House Financial Services Committee Marks Up Democratic Bills Aimed at Addressing Bank Failures

Steven Lofchie Commentary by Steven Lofchie

The House Financial Services Committee marked up legislation offered by Democrats to advance targeted banking reforms in response to the failures of Silicon Valley Bank, Signature Bank and First Republic Bank.

Ranking Member Maxine Waters stated that the measures were intended "to strengthen the safety and soundness of the banking system, protect community banks, and enhance bank executive accountability." Congresswoman Waters urged Committee Republicans to work with Democrats "to quickly advance these much needed reforms in order to protect our banking system, economy, and our nation’s consumers from any future harm."

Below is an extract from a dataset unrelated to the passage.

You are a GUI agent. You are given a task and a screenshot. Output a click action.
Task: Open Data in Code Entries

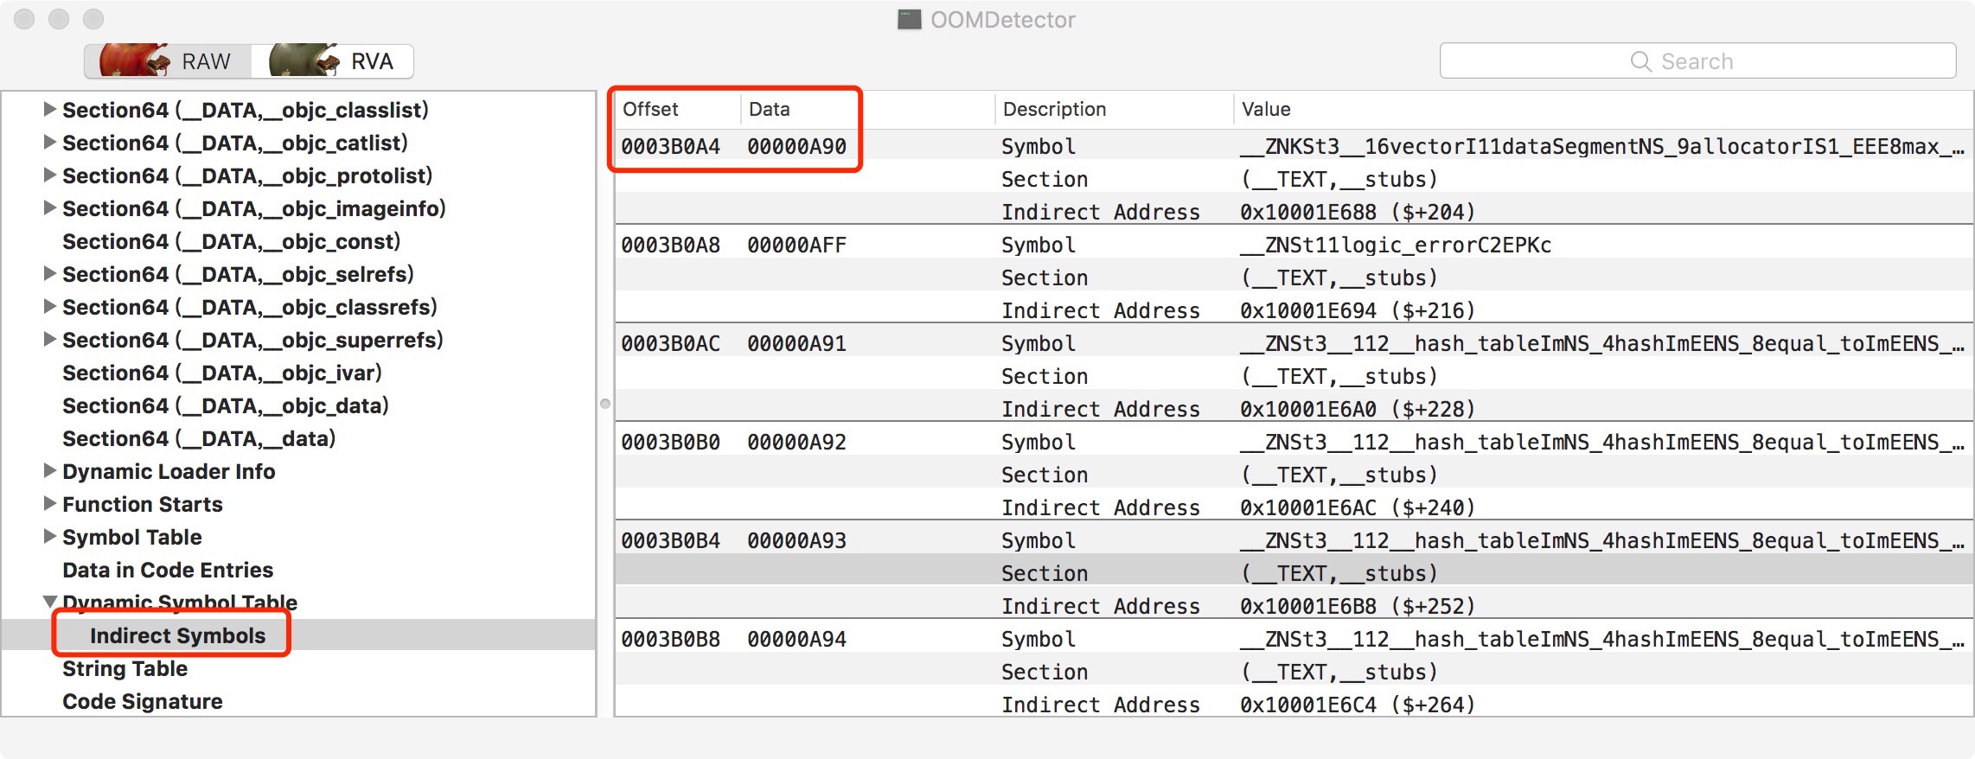(x=167, y=570)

Among other things, the legislation proposed by the minority members on the Committee included:

  • H.R. 4208, Failed Bank Executives Accountability and Consequences Act would increase regulatory authority to clawback compensation, impose fines, and ban executives from the banking industry if the executives "negligently contributed to their bank’s failures";
  • H.R. 4209, Incentivizing Safe and Sound Banking Act would increase bank regulators' authority to (i) prohibit stock sales of bank executives when issuing a cease-and-desist order to a bank and (ii) automatically restrict stock sales by senior executives of large banks in instances where the banks receive a poor exam rating;
  • H.R. 4210, Closing the Enhanced Prudential Standards Loophole Act would subject large banks to increased capital, liquidity, stress testing, resolution planning and other related requirements;
  • H.R. 3992, Effective Bank Regulation Act would require bank regulators to expand their stress testing requirements;
  • H.R. 4206, Bank Safety Act would require banks to take account of unrealized losses in their securities portfolios;
  • H.R. 4116, Systemic Risk Authority Transparency Act would require banking regulators and the GAO to submit similar reports as was produced following the failures of Signature and SVB;
  • H.R. 4062, Chief Risk Officer Enforcement and Accountability Act would codify current regulatory requirements that large banks have a Chief Risk Officer; and
  • H.R. 4207, Stopping Bonuses for Unsafe and Unsound Banking Act would restrict discretionary bonus payments to executives of any large bank that does not resolve a supervisory citation from a bank supervisor in a timely manner.

The Senate Committee on Banking, Housing, and Urban Affairs said that it will mark up the Recovering Executive Compensation Obtained from Unaccountable Practices (RECOUP) Act, a bill similar to the Failed Bank Executives Accountability and Consequences Act (see above).

Commentary

The most significant bill on the list might be the Bank Safety Act, which would seemingly require banks to recognize non-trading losses in their capital computations. This would provide a much clearer signal to the market when a bank is in trouble, which seems only fair if shareholders will be expected to bear the losses from bank failures.